-------- DATA SUPPLIED
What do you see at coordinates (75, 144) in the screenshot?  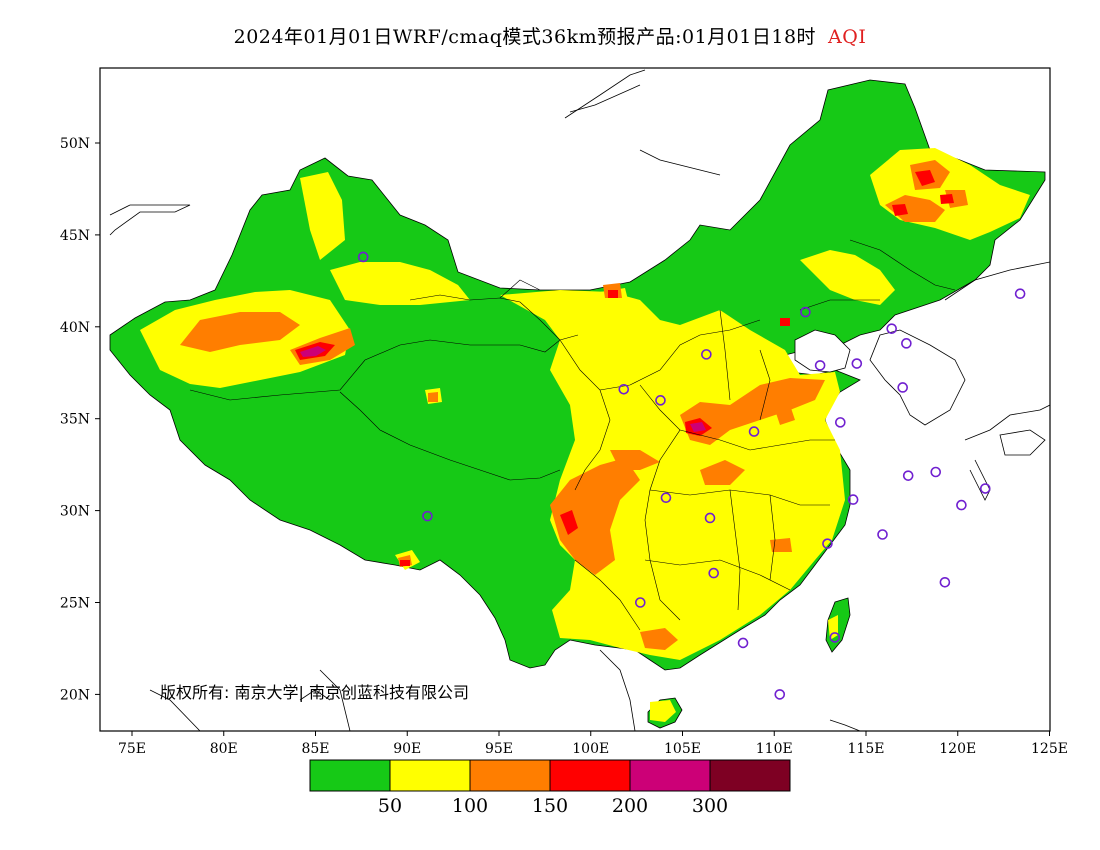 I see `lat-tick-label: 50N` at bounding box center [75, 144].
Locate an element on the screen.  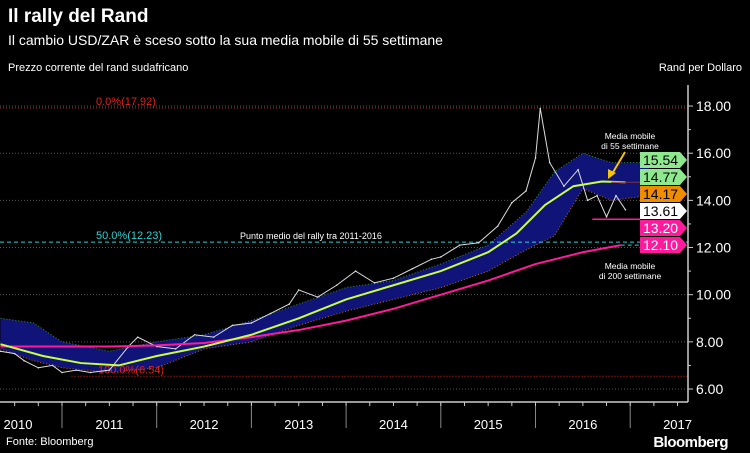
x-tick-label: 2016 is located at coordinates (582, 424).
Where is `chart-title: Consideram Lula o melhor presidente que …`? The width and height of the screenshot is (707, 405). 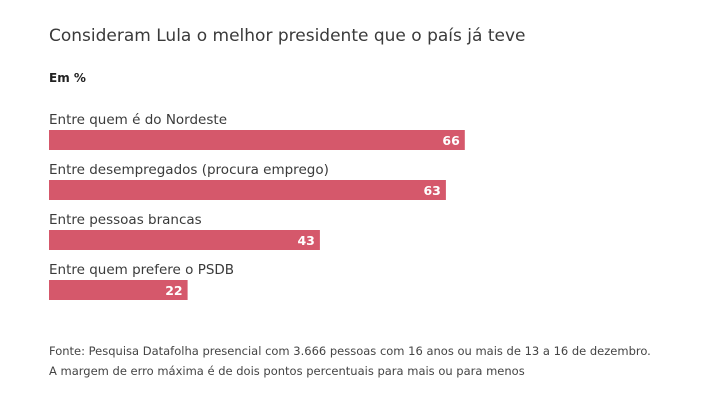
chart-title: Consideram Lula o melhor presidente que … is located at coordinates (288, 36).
----------------
#### REQUIRED ACTION:
Please retype, word for word, everything from the line containing "Locate an element on the screen." down to the end of the items, including both ends. Leave the pictures out.

#### ANSWER TO THIS PROBLEM:
Locate an element on the screen.  
x-tick-label: 2016 is located at coordinates (582, 424).
Where is `chart-title: Consideram Lula o melhor presidente que …`? The width and height of the screenshot is (707, 405). 
chart-title: Consideram Lula o melhor presidente que … is located at coordinates (288, 36).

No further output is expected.